Quem me dera voltar à inocência
Das coisas brutas, sãs, inanimadas… Ser nostálgico choupo ao entardecer,
De ramos graves, plácidos, absortos …Na mágica tarefa de viver!
Florbela Espanca
Fácil e exaltada é a recordação da infância – mas quem não a tem? Quando ainda não provado o fruto da tal árvore, tudo parecia ser flores e risos. Só que não. Medos, bruxas, fadas, sombras tiram o sono e entram de repente no aposento. Um galho se mexe lá fora. Será um monstro ou apenas o nostálgico choupo da Florisbela? Mas… há sempre o colo da mãe e um soneto de Chopin vindo lá da sala.

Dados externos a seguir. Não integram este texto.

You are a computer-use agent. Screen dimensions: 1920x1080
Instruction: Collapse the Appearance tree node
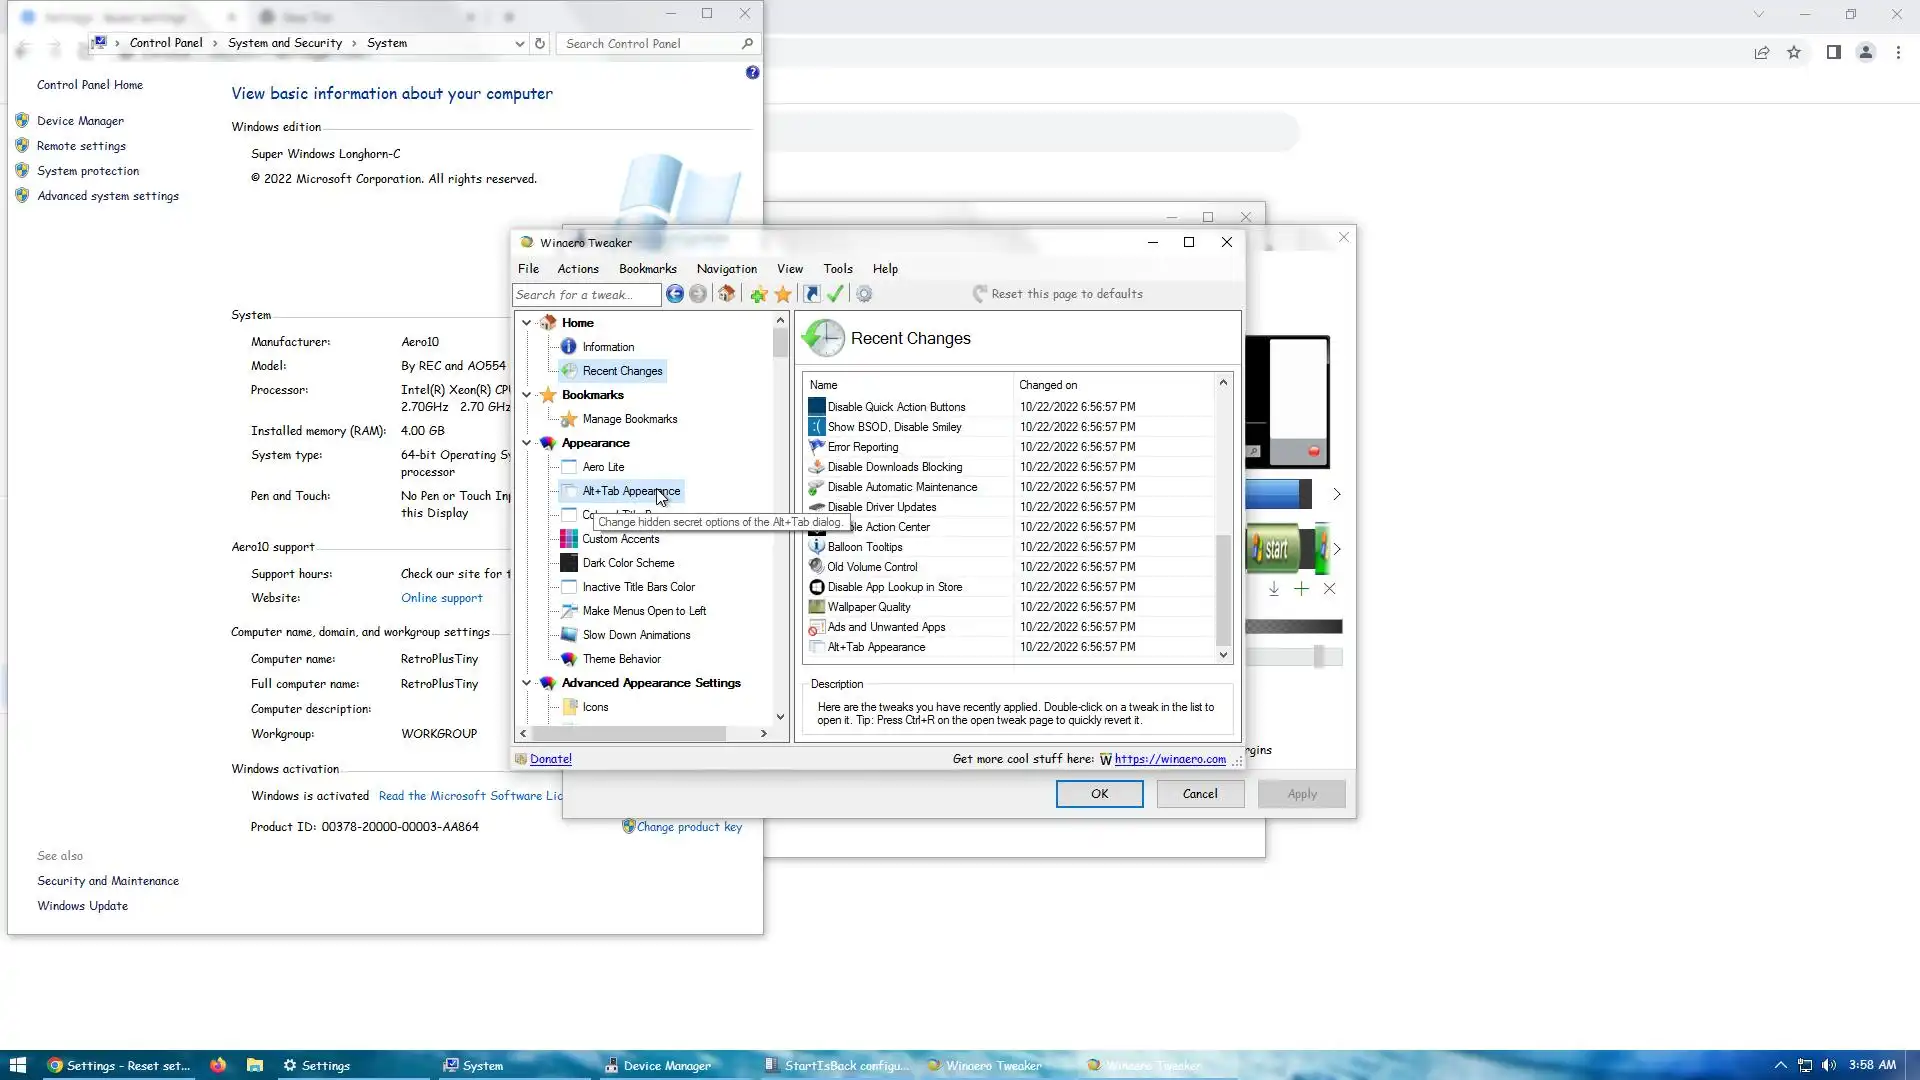(x=526, y=443)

A esperança de que tudo passe mais tarde, muito mais tarde quando tudo ficará nos seus lugares. Mas… que lugares são mesmo esses? Uma poesia onde os sentimentos íntimos carregados de feminilidade e algum panteísmo reflita uma vida exaltada e inquieta? Um livro de culinária com receitas coloridas e elaboradas que falem no ato devocional que representa cozinhar?

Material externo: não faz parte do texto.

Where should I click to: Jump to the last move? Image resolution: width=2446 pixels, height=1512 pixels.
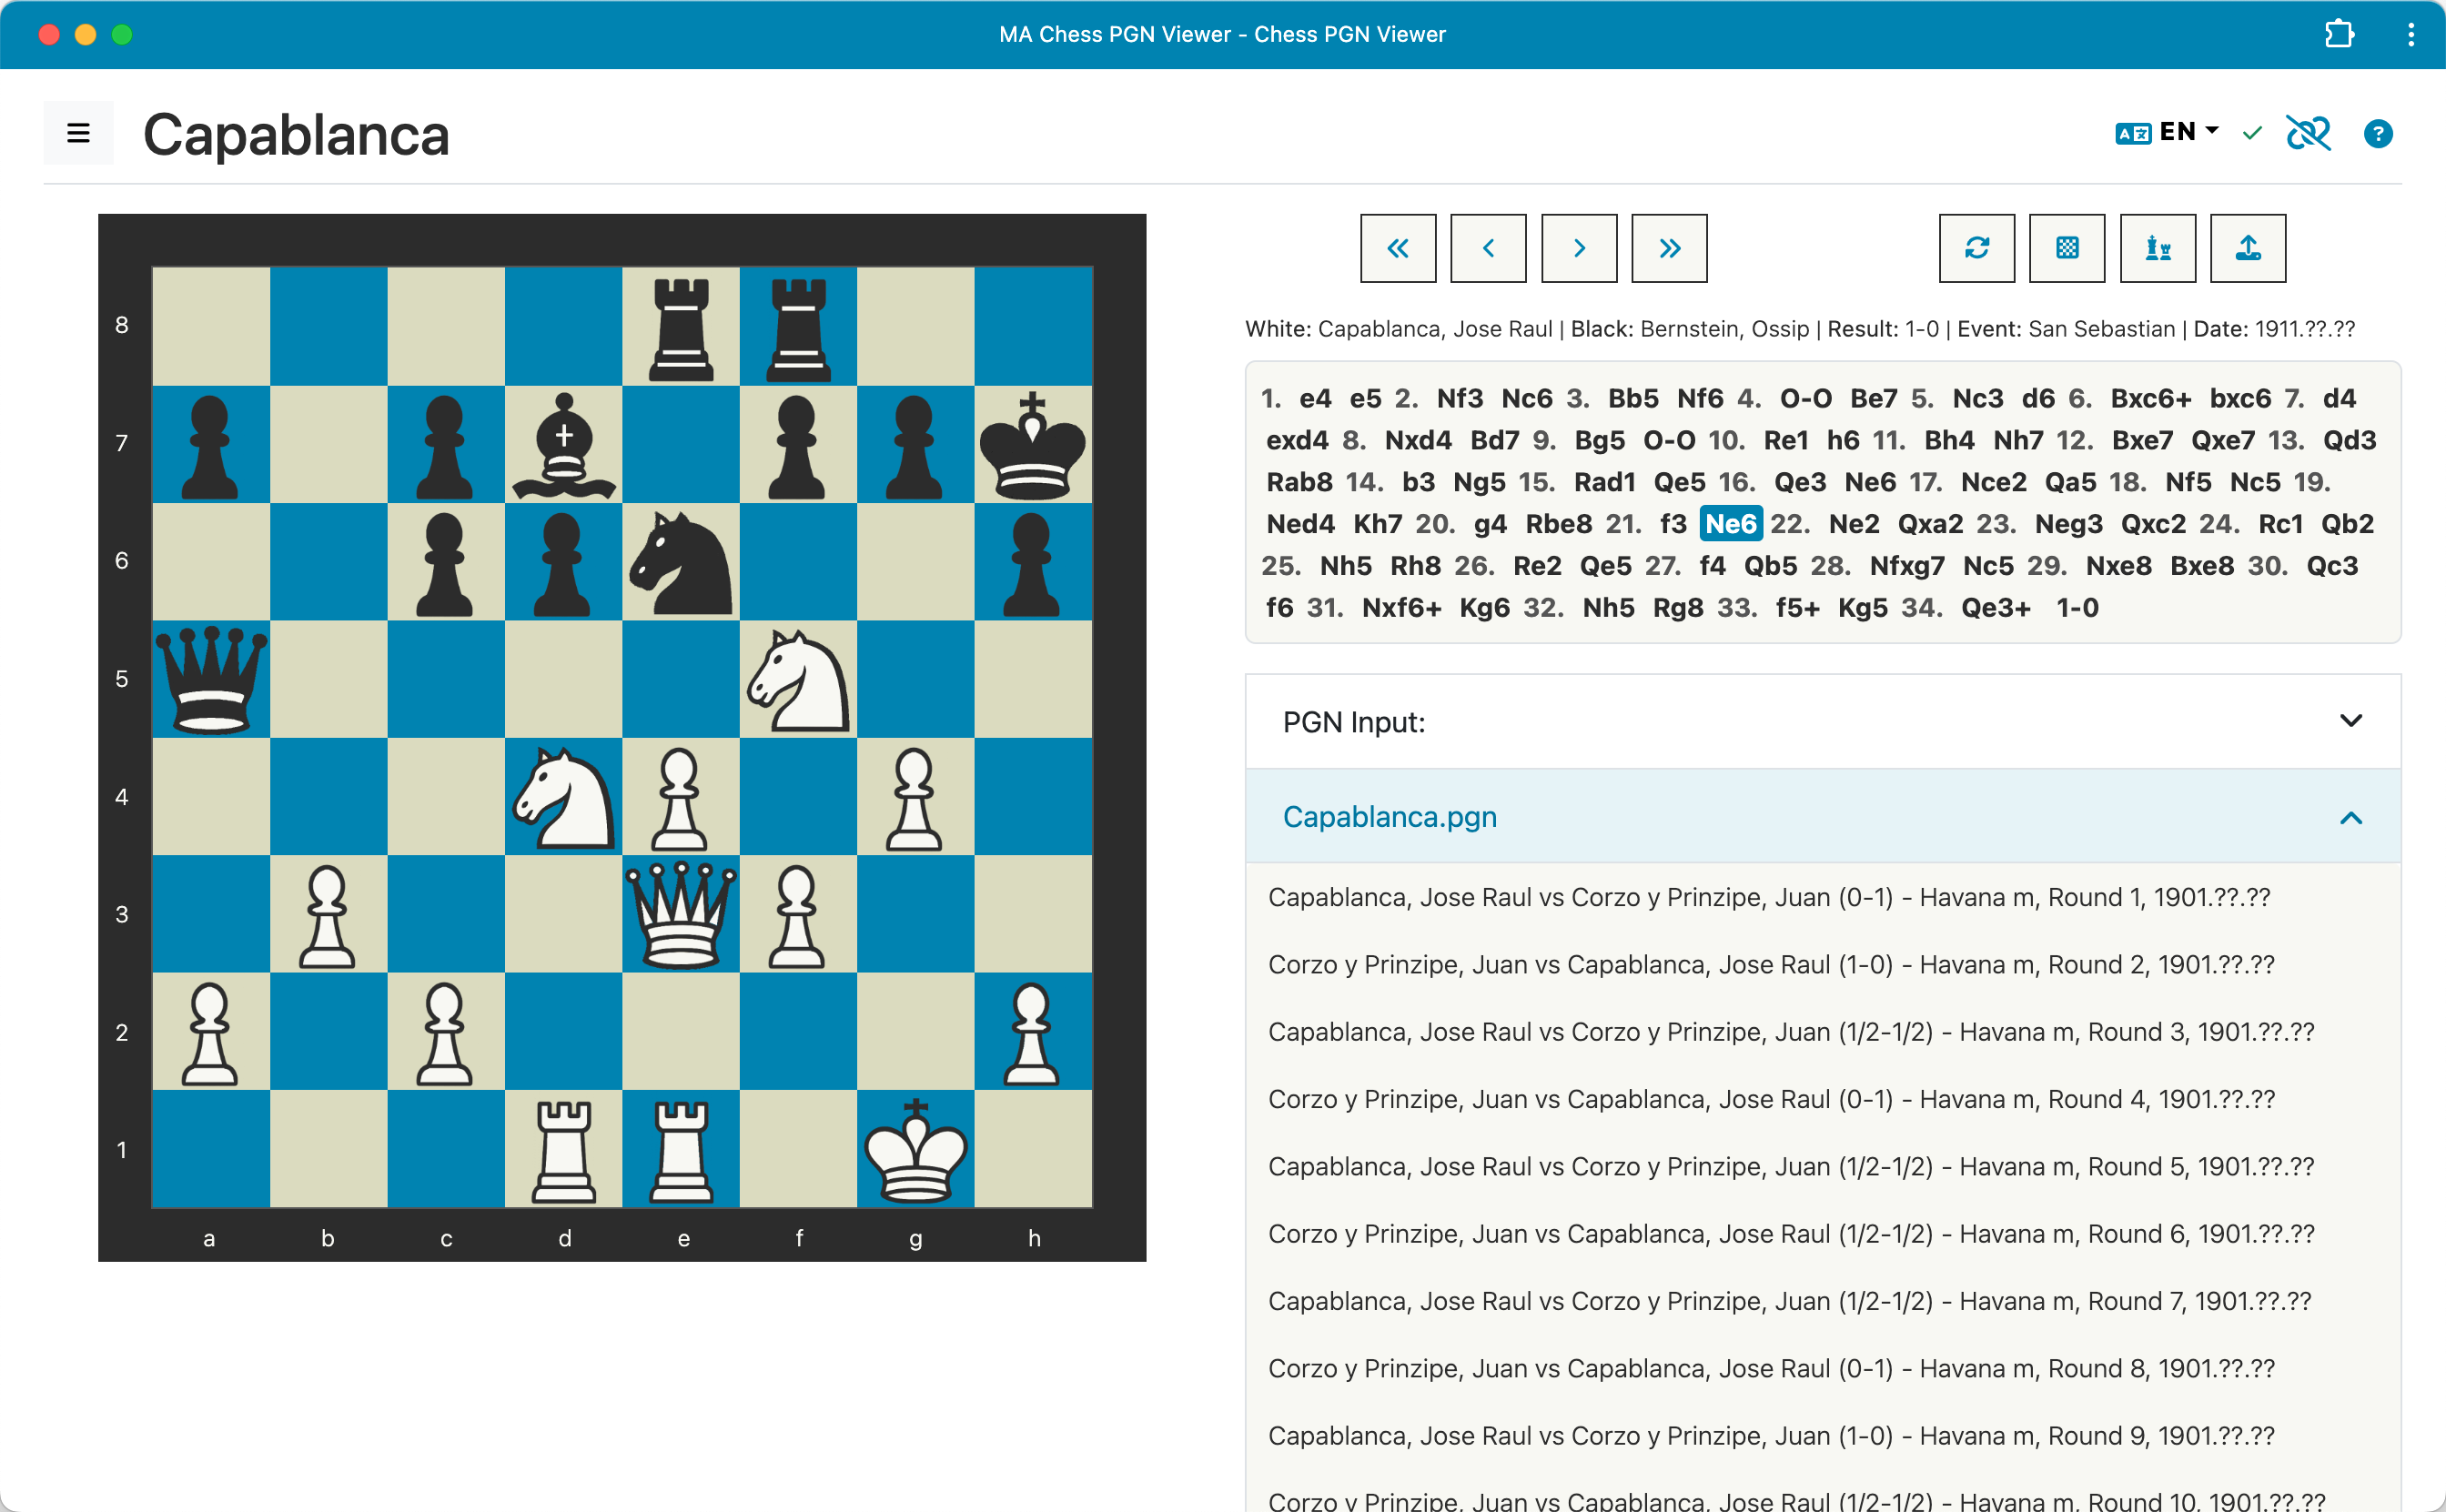coord(1668,248)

Não, quando tudo estiver mesmo nos seus lugares talvez faça mais sentido conhecer terras e mares desprovidos de memória, imaculados, virgens de qualquer lembrança, solos nunca pisados onde plantas e ramos verdinhos, jamais visualizados balançam leves e livres, incólumes de recordações, numa selva à beira de um rio nunca banhado duas vezes. No entanto… já que choupos e seus xarás, os álamos, não povoam florestas tropicas, um araçá – do sertão, a elegante Eugenia stipitata, nascida e criada na Amazônia, será mais coerente. Pois é uma árvore de casca lisa e escamosa, fruto polpudo e saboroso, sem reminiscências de invernos ou de primaveras de outrora… tornando tudo puro, autêntico, isento de expectativas, sem pecado original. É que a verdade está sempre virada para nós como afirmava aquele gênio russo que não nos deixa mentir:
“Nós já esquecemos completamente o axioma de que a verdade é a coisa mais poética no mundo, especialmente no seu estado puro… Durante séculos a verdade irá continuar à frente do nariz das pessoas mas estas não a tomarão: irão persegui-la através da fabricação, precisamente porque procuram algo fantástico e utópico.”

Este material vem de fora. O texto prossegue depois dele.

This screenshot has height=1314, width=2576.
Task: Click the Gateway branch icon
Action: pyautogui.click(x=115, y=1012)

Fiodor Dostoievski, em ‘Diário de um Escritor’
10 Comments
Texto reflexivo, que propõe muitas questões – “A esperança de que tudo passe mais tarde, muito mais tarde quando tudo ficará nos seus lugares. Mas… que lugares são mesmo esses?”
Como a Eliana, também percebi uma certa mudança de estilo, talvez um tom mais sério.
Li e reli. Percebi um jeito seu diferente de escrever. Sem riso. Um olhar sobre nossas ilusões e expectativas.
Gostei especialmente da passagem “talvez faça mais sentido conhecer terras e mares desprovidos de memória”
Tem razão, Eliana, você é muito observadora, legal ter detectado isso. Desta vez não usei a pegada humorística que sempre apreciei nos cronistas e procuro cultivar. Acredito que com ironia e leveza, o que muitos consideram superficial, a gente consiga dizer quase tudo. E também, por não acreditar que a gente deva se levar por demais a sério. Pessoas sisudas são muito chatas. Porém, desta vez, já que o mar não está (estava) pra peixes na minha praia, mudei o tom e assumi direto um certo lado da minha personalidade, É assim, a ocasião faz o ladráo…
úlia, já li seu texto algumas vezes. A cada vez, uma viagem diferente. Esse seu texto parece se mexer com o vento!
Bom, a gente voar com o vento. Fiquei contente com o comentário seu, prosadora poética que é!
Que Maravilha, Julia! Como o falar por nós preenche sínteses que permanecem vibrando em nosso sentimento unindo pontas soltas a tanto tempo…
Só posso dizer: obrigada, que a continuidade estenda o prazer às paisagens mais inusitadas… beijos.
Obrigada Máli
Eu hoje, superadas as ilusões de pureza da infância, prefiro a verdade das receitas culinárias do livro colorido.
A infância sempre me soa como um bem d’alma que n’alma ficou. E por isso, vez por outra, seja cantinho dolorido de existência que está dentro, mas não voltará jamais.
Belíssimo texto, a verdade nos redime, só existimos de fato, nela. Obrigada Júlia
Obrigada você Elaine! Sim, a verdade de cada um.